Emerging evidence suggests that one level of transcriptional regulation in eukaryotic cells is at the stage of transcription elongation in part by the Positive-Transcription Elongation Factor b (P-TEFb) complex. The P-TEFb complex consists of cyclin dependent kinase 9 (cdk9) and its cyclin partner, cyclin T and is dynamically partitioned between the active versus inactive states. The kinase activity is inactivated when P-TEFb associates with Cardiac Lineage Protein-1 (CLP-1), the mouse ortholog of human Hexamethylene bis-acetamide inducible protein 1 (HEXIM1).

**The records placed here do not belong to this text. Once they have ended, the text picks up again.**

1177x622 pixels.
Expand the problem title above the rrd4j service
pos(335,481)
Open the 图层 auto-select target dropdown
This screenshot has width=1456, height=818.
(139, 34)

Recent reports implicate a link between P-TEFb and skeletal muscle in which P-TEFb associates with the skeletal muscle specific transcription factor MyoD. In this study, I present evidence that CLP-1 protein is critical for the regulation of skeletal muscle cell differentiation. I examined the expression of CLP-1 in the mouse myoblast cell line, C2C12, and found that there was a marked increase in CLP-1 association to P-TEFb at the onset of differentiation. I also observed that CLP-1 associates with MyoD, as well as with histone-deacetylases (HDACs), and that this association was maximal in the early stage of C2C12 differentiation. To further investigate the role of CLP-1 in skeletal muscle cell differentiation, I generated CLP-1 +/- knock-down C2C12 cells through homologous recombination. The deficiency in CLP-1 resulted in an inability of C2C12 heterozygote cells to transition into myotubes. I next examined the possibility that the inhibitory complex consisting of CLP-1, MyoD and HDACs targets the promoter of proliferative genes, such as cyclin D1. Chromatin immunoprecipitation (ChIP) analysis confirmed CLP-1/MyoD/HDAC binding to the cyclin D1 gene promoter during differentiation. These data suggest that CLP-1 plays a synergistic role in conjunction with MyoD and HDAC to control the genetic program that ensues in the transition of skeletal myoblasts from proliferative to terminally differentiated cells.